• [Requirement]: Reproduce the records below, swapping every "GUI agent" for "screen assistant" and leaving everything else unchanged.
+++++
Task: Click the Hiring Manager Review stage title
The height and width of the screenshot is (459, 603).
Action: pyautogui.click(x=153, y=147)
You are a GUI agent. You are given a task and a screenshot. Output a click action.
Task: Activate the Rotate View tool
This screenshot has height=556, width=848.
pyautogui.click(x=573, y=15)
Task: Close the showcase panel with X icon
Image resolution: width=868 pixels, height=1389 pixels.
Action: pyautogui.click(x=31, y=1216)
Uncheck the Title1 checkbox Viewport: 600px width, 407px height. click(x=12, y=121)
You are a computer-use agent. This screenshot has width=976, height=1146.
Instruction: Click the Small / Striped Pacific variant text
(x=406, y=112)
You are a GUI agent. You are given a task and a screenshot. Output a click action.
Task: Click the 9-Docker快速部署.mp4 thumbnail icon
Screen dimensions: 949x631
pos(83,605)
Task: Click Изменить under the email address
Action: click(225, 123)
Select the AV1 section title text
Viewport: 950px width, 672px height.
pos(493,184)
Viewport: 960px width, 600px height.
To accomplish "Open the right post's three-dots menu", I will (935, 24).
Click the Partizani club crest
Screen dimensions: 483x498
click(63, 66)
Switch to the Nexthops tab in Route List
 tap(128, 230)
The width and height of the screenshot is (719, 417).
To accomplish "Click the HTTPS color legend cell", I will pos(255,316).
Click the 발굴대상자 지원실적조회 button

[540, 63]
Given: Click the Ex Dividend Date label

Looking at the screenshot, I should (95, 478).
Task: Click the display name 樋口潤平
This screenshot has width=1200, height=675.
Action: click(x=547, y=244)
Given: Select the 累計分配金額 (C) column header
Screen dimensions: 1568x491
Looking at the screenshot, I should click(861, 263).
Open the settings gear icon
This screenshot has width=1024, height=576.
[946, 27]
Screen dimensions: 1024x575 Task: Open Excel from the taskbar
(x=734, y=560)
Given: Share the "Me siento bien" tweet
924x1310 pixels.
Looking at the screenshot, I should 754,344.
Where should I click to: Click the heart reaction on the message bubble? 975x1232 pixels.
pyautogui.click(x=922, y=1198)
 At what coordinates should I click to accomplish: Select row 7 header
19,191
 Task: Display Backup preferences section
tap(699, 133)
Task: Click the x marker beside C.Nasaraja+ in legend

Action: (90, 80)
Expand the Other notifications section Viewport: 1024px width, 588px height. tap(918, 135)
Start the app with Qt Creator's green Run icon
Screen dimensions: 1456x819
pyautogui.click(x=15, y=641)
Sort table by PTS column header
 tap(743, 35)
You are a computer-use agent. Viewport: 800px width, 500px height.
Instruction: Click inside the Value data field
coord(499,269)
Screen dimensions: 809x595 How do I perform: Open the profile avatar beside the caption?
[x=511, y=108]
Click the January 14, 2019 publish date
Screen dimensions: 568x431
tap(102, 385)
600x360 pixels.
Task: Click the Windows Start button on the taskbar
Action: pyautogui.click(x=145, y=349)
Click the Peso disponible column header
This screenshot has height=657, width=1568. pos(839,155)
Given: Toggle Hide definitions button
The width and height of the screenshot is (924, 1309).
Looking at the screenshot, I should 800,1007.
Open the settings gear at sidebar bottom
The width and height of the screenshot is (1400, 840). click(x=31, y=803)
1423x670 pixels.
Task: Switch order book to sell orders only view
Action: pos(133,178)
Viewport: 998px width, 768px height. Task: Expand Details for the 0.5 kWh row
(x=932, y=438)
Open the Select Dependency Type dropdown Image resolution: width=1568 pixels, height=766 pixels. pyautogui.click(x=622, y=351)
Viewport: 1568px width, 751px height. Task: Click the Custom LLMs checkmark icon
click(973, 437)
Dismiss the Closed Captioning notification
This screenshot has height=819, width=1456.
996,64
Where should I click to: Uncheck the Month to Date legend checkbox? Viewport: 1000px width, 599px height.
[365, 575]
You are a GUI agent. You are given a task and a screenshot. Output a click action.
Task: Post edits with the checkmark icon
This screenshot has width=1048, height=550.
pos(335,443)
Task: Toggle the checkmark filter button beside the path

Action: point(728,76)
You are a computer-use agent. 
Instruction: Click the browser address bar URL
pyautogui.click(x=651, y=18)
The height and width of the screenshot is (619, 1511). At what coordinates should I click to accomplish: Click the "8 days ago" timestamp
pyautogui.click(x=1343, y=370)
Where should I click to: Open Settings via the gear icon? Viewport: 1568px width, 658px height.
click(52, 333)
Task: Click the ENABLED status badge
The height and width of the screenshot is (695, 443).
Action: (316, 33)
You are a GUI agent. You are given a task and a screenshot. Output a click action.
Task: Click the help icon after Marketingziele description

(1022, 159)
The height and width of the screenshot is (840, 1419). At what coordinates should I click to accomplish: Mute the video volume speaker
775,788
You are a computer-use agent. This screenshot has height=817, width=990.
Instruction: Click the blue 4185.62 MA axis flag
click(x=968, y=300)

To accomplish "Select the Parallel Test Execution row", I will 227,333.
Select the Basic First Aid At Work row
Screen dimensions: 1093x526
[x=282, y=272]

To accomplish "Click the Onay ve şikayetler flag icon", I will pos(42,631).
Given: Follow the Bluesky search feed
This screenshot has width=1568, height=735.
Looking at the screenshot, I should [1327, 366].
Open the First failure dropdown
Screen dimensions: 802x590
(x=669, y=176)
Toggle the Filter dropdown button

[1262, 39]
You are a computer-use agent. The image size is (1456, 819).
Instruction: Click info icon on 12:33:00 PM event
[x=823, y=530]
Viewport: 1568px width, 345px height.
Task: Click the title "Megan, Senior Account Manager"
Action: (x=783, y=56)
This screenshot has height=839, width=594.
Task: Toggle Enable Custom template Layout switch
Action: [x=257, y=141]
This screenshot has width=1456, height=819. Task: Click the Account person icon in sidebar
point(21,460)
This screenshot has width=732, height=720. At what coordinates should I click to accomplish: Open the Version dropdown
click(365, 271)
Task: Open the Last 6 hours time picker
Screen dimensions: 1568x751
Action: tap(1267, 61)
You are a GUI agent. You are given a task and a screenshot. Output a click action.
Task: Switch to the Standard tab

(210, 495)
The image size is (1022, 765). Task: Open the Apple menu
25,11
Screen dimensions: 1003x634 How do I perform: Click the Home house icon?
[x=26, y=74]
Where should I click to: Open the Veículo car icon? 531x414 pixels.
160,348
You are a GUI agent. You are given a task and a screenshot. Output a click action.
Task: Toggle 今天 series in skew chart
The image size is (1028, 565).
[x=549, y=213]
+++++
• [Response to the exercise]:
Task: Click the Hiring Manager Review stage title
The height and width of the screenshot is (459, 603).
Action: pyautogui.click(x=153, y=147)
You are a screen assistant. You are given a task and a screenshot. Output a click action.
Task: Activate the Rotate View tool
This screenshot has height=556, width=848.
pyautogui.click(x=573, y=15)
Task: Close the showcase panel with X icon
Image resolution: width=868 pixels, height=1389 pixels.
Action: pyautogui.click(x=31, y=1216)
Uncheck the Title1 checkbox Viewport: 600px width, 407px height. click(x=12, y=121)
You are a computer-use agent. This screenshot has width=976, height=1146.
Instruction: Click the Small / Striped Pacific variant text
(x=406, y=112)
You are a screen assistant. You are given a task and a screenshot. Output a click action.
Task: Click the 9-Docker快速部署.mp4 thumbnail icon
Screen dimensions: 949x631
pos(83,605)
Task: Click Изменить under the email address
Action: click(225, 123)
Select the AV1 section title text
Viewport: 950px width, 672px height.
pos(493,184)
Viewport: 960px width, 600px height.
To accomplish "Open the right post's three-dots menu", I will (935, 24).
Click the Partizani club crest
Screen dimensions: 483x498
click(63, 66)
Switch to the Nexthops tab in Route List
 tap(128, 230)
The width and height of the screenshot is (719, 417).
To accomplish "Click the HTTPS color legend cell", I will pos(255,316).
Click the 발굴대상자 지원실적조회 button

[540, 63]
Given: Click the Ex Dividend Date label

Looking at the screenshot, I should (95, 478).
Task: Click the display name 樋口潤平
This screenshot has width=1200, height=675.
Action: click(x=547, y=244)
Given: Select the 累計分配金額 (C) column header
Screen dimensions: 1568x491
Looking at the screenshot, I should click(861, 263).
Open the settings gear icon
This screenshot has width=1024, height=576.
[946, 27]
Screen dimensions: 1024x575 Task: Open Excel from the taskbar
(x=734, y=560)
Given: Share the "Me siento bien" tweet
924x1310 pixels.
Looking at the screenshot, I should 754,344.
Where should I click to: Click the heart reaction on the message bubble? 975x1232 pixels.
pyautogui.click(x=922, y=1198)
 At what coordinates should I click to accomplish: Select row 7 header
19,191
 Task: Display Backup preferences section
tap(699, 133)
Task: Click the x marker beside C.Nasaraja+ in legend

Action: (90, 80)
Expand the Other notifications section Viewport: 1024px width, 588px height. tap(918, 135)
Start the app with Qt Creator's green Run icon
Screen dimensions: 1456x819
pyautogui.click(x=15, y=641)
Sort table by PTS column header
 tap(743, 35)
You are a computer-use agent. Viewport: 800px width, 500px height.
Instruction: Click inside the Value data field
coord(499,269)
Screen dimensions: 809x595 How do I perform: Open the profile avatar beside the caption?
[x=511, y=108]
Click the January 14, 2019 publish date
Screen dimensions: 568x431
tap(102, 385)
600x360 pixels.
Task: Click the Windows Start button on the taskbar
Action: pyautogui.click(x=145, y=349)
Click the Peso disponible column header
This screenshot has height=657, width=1568. pos(839,155)
Given: Toggle Hide definitions button
The width and height of the screenshot is (924, 1309).
Looking at the screenshot, I should 800,1007.
Open the settings gear at sidebar bottom
The width and height of the screenshot is (1400, 840). click(x=31, y=803)
1423x670 pixels.
Task: Switch order book to sell orders only view
Action: pos(133,178)
Viewport: 998px width, 768px height. Task: Expand Details for the 0.5 kWh row
(x=932, y=438)
Open the Select Dependency Type dropdown Image resolution: width=1568 pixels, height=766 pixels. pyautogui.click(x=622, y=351)
Viewport: 1568px width, 751px height. Task: Click the Custom LLMs checkmark icon
click(973, 437)
Dismiss the Closed Captioning notification
This screenshot has height=819, width=1456.
996,64
Where should I click to: Uncheck the Month to Date legend checkbox? Viewport: 1000px width, 599px height.
[365, 575]
You are a screen assistant. You are given a task and a screenshot. Output a click action.
Task: Post edits with the checkmark icon
This screenshot has width=1048, height=550.
pos(335,443)
Task: Toggle the checkmark filter button beside the path

Action: point(728,76)
You are a computer-use agent. 
Instruction: Click the browser address bar URL
pyautogui.click(x=651, y=18)
The height and width of the screenshot is (619, 1511). At what coordinates should I click to accomplish: Click the "8 days ago" timestamp
pyautogui.click(x=1343, y=370)
Where should I click to: Open Settings via the gear icon? Viewport: 1568px width, 658px height.
click(52, 333)
Task: Click the ENABLED status badge
The height and width of the screenshot is (695, 443).
Action: (316, 33)
You are a screen assistant. You are given a task and a screenshot. Output a click action.
Task: Click the help icon after Marketingziele description

(1022, 159)
The height and width of the screenshot is (840, 1419). At what coordinates should I click to accomplish: Mute the video volume speaker
775,788
You are a computer-use agent. This screenshot has height=817, width=990.
Instruction: Click the blue 4185.62 MA axis flag
click(x=968, y=300)

To accomplish "Select the Parallel Test Execution row", I will 227,333.
Select the Basic First Aid At Work row
Screen dimensions: 1093x526
[x=282, y=272]

To accomplish "Click the Onay ve şikayetler flag icon", I will pos(42,631).
Given: Follow the Bluesky search feed
This screenshot has width=1568, height=735.
Looking at the screenshot, I should [1327, 366].
Open the First failure dropdown
Screen dimensions: 802x590
(x=669, y=176)
Toggle the Filter dropdown button

[1262, 39]
You are a computer-use agent. The image size is (1456, 819).
Instruction: Click info icon on 12:33:00 PM event
[x=823, y=530]
Viewport: 1568px width, 345px height.
Task: Click the title "Megan, Senior Account Manager"
Action: (x=783, y=56)
This screenshot has height=839, width=594.
Task: Toggle Enable Custom template Layout switch
Action: [x=257, y=141]
This screenshot has width=1456, height=819. Task: Click the Account person icon in sidebar
point(21,460)
This screenshot has width=732, height=720. At what coordinates should I click to accomplish: Open the Version dropdown
click(365, 271)
Task: Open the Last 6 hours time picker
Screen dimensions: 1568x751
Action: tap(1267, 61)
You are a screen assistant. You are given a task and a screenshot. Output a click action.
Task: Switch to the Standard tab

(210, 495)
The image size is (1022, 765). Task: Open the Apple menu
25,11
Screen dimensions: 1003x634 How do I perform: Click the Home house icon?
[x=26, y=74]
Where should I click to: Open the Veículo car icon? 531x414 pixels.
160,348
You are a screen assistant. You are given a task and a screenshot. Output a click action.
Task: Toggle 今天 series in skew chart
The image size is (1028, 565).
[x=549, y=213]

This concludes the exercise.